肺癌转移涉及一系列复杂的病理过程，与微环境密切相关。肺癌细胞一方面依赖微环境促进转移，另一方面又对微环境产生影响。明确肺癌及转移对微环境影响的分子机制，将有可能切断"种子"改造"土壤"的路径，为肺癌患者提供新的治疗靶点。但现有研究手段难以真实模拟肺癌微环境，其可靠性也有待提高。本课题组已利用微流控芯片技术模拟肺癌微环境，进行了肺癌个体化治疗、肺癌侵袭转移及肺部慢性炎症恶性转化等研究，本项目拟在此基础上，进一步构建仿生芯片肺生理模型、肺癌模型及脑、肝、骨等靶器官转移模型，在芯片平台再现肺癌发生及转移的病理过程；同时，利用芯片高通量、集成化优势，检测肺癌转移过程微环境中两大类主要间质细胞巨噬细胞和成纤维细胞的功能变化，明确肺癌转移影响微环境的分子机制，并通过动物实验对仿生芯片肺癌转移研究结果加以验证。该项目还将填补目前仿生芯片肺病理模型的研究空白，取代传统动物实验，为医学研究提供新的技术手段。

肺癌是全球发病率和死亡率增长最快、对人类健康和生命威胁最大的恶性肿瘤。肺癌的高死亡率与肺癌极易转移密切相关。肺癌转移涉及游离、迁移、侵袭、适应和重新粘附等一系列复杂的病理过程，这与肿瘤细胞所存在的微环境息息相关。肺癌细胞一方面依赖微环境促进转移，另一方面又对微环境产生影响。明确肺癌转移对微环境影响的分子机制，将有可能切断“种子”改造“土壤”的路径，为肺癌患者提供新的治疗靶点。但现有研究手段难以真实模拟肺癌微环境，其可靠性也有待提高。因此，本项目拟利用微流控芯片技术进行肺癌转移过程对微环境中间质细胞影响的分子机制研究。首先，我们利用微流控芯片技术构建仿生肺癌多器官转移模型；其次，在此模型基础上进行了肺癌转移过程对微环境中间质细胞影响的分子机制研究；最后利用动物模型重现肺癌转移及对微环境影响过程。

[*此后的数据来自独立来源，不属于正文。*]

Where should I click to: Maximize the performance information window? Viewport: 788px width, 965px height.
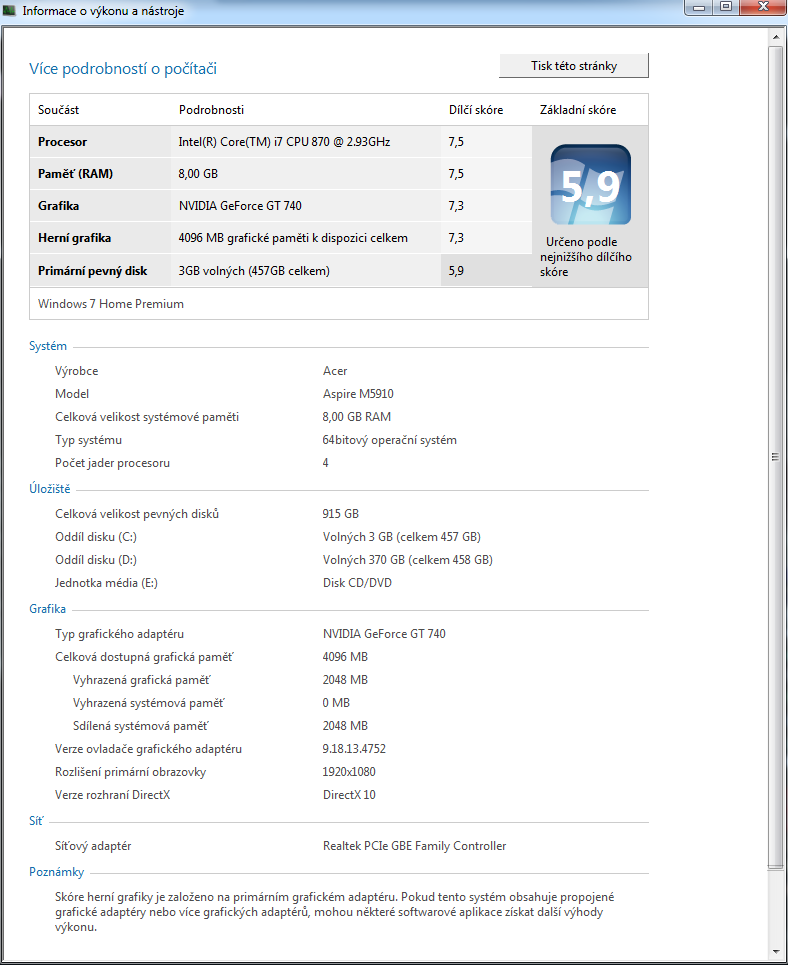click(726, 8)
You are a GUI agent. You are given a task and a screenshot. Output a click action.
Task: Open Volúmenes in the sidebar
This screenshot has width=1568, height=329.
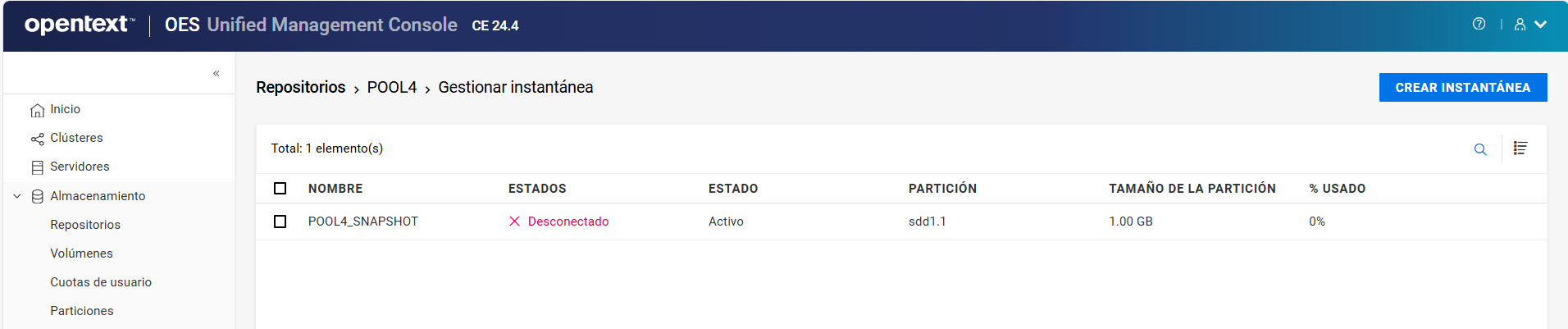pos(81,254)
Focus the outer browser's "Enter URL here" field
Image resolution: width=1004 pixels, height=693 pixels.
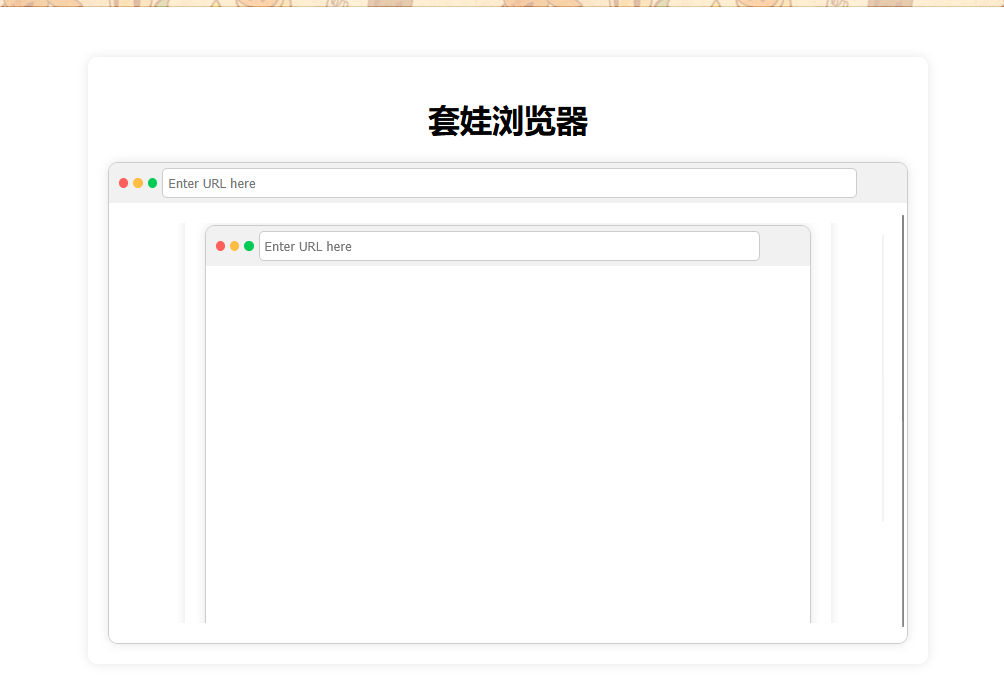click(x=508, y=183)
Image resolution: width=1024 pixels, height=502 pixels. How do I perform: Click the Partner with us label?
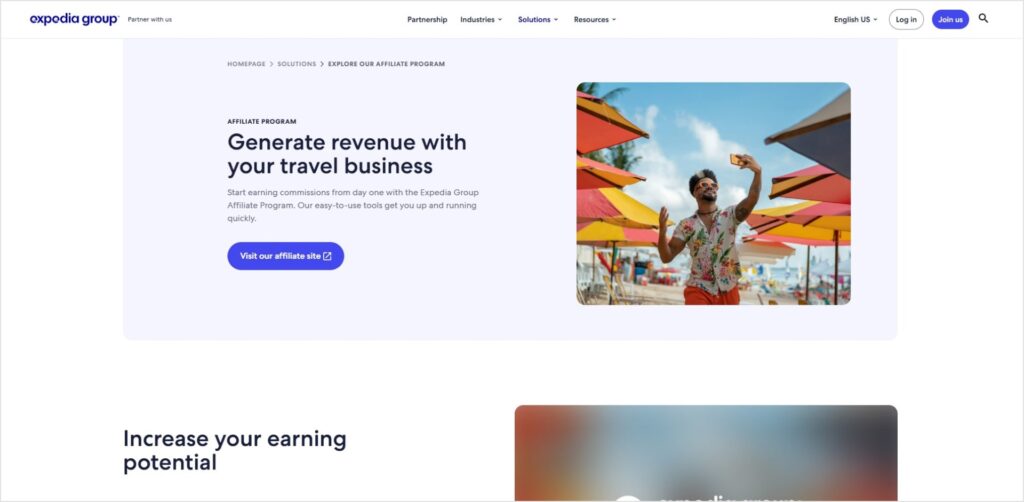150,20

经过为期五年的研究工作，我们成功构建了仿生肺癌多器官转移模型，实现了肺癌细胞，血管内皮细胞、巨噬细胞、成纤维细胞等间质细胞，肝、脑、骨等多种靶器官细胞的动态联合培养，再现了肺癌生长、侵袭及转移全过程，填补了目前仿生芯片肺癌模型及肿瘤多器官转移模型的国内外研究空白，为医学研究提供新的技术手段；同时，利用蛋白组学、转录组学和代谢组学等技术手段，锁定肺癌发生及转移过程中与微环境中间质细胞相互影响的关键分子，从而进一步明确肺癌转移的分子机制，为肺癌治疗提供了新的治疗靶点。本项目利用微流控芯片技术低消耗、高通量、模拟体内环境等优势成功构建了仿生芯片肺癌转移模型平台，同时在此平台基础上发现了较为重要的分子机制。本项目目前已发表SCI论文17篇，申请专利6项，荣获科研奖项5项，培养博士后2人、博士研究生13人和硕士研究生21人。